The task:
Search the records for the string "will". Copy each line where it occurs.

Excerpted data Block Start

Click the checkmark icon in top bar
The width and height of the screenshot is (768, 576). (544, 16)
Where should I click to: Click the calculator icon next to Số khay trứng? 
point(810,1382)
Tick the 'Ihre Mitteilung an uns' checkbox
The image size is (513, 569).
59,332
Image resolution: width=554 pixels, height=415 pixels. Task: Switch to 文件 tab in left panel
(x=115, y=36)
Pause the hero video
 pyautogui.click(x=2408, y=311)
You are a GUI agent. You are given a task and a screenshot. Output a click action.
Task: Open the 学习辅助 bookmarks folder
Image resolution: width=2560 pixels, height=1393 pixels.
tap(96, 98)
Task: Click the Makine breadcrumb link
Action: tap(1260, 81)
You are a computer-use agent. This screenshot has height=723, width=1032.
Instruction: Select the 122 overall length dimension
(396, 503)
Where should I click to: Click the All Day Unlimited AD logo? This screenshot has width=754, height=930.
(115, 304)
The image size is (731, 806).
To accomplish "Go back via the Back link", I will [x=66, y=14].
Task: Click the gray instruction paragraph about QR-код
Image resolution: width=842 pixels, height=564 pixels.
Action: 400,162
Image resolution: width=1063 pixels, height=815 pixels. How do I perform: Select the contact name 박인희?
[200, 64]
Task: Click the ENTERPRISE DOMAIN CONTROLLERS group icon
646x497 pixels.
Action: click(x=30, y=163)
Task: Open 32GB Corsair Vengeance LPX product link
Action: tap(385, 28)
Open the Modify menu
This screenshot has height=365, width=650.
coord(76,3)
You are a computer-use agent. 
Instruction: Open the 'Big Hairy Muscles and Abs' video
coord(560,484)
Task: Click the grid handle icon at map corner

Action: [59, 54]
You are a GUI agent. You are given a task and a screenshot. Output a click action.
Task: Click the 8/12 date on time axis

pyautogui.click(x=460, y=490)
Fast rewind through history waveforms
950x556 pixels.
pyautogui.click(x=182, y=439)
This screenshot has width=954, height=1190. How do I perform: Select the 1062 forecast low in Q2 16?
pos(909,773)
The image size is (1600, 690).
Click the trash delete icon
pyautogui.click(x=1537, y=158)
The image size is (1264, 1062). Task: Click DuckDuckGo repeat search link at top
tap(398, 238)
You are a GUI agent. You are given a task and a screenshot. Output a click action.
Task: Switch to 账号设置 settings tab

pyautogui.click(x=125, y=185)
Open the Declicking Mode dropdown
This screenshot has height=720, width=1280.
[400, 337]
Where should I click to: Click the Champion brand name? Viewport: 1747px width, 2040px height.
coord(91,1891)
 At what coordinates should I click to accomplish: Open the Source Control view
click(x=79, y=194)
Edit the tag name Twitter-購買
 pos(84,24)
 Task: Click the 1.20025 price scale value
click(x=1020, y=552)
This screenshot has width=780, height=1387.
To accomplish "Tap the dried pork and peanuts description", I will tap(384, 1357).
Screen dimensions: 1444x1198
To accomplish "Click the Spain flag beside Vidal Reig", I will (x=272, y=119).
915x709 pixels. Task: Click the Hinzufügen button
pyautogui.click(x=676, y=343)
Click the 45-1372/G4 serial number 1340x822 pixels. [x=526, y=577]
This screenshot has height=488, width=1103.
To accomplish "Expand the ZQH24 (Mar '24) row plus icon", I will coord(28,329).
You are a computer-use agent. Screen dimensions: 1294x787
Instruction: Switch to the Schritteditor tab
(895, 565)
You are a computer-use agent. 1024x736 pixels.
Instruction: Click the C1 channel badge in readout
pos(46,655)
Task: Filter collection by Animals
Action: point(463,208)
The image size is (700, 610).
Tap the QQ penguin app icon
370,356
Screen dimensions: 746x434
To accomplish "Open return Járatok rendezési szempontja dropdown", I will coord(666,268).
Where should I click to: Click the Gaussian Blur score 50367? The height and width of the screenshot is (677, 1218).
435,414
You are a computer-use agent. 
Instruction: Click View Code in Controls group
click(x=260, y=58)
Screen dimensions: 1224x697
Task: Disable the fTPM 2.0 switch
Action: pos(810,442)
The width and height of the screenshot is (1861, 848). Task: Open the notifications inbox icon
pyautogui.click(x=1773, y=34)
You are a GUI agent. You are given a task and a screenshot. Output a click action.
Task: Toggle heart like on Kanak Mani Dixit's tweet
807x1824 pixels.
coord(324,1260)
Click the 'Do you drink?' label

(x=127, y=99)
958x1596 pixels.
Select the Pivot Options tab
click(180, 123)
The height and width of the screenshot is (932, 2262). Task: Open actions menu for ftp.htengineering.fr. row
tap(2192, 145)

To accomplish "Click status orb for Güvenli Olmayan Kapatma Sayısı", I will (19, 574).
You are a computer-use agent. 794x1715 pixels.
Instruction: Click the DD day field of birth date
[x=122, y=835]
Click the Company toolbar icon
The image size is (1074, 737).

Excerpted data Block End

Solved exercise:
To accomplish "Go back via the Back link", I will [x=66, y=14].
To accomplish "Tap the dried pork and peanuts description", I will tap(384, 1357).
To accomplish "Click the Spain flag beside Vidal Reig", I will (x=272, y=119).
To accomplish "Expand the ZQH24 (Mar '24) row plus icon", I will coord(28,329).
To accomplish "Open return Járatok rendezési szempontja dropdown", I will coord(666,268).
To accomplish "Click status orb for Güvenli Olmayan Kapatma Sayısı", I will (19, 574).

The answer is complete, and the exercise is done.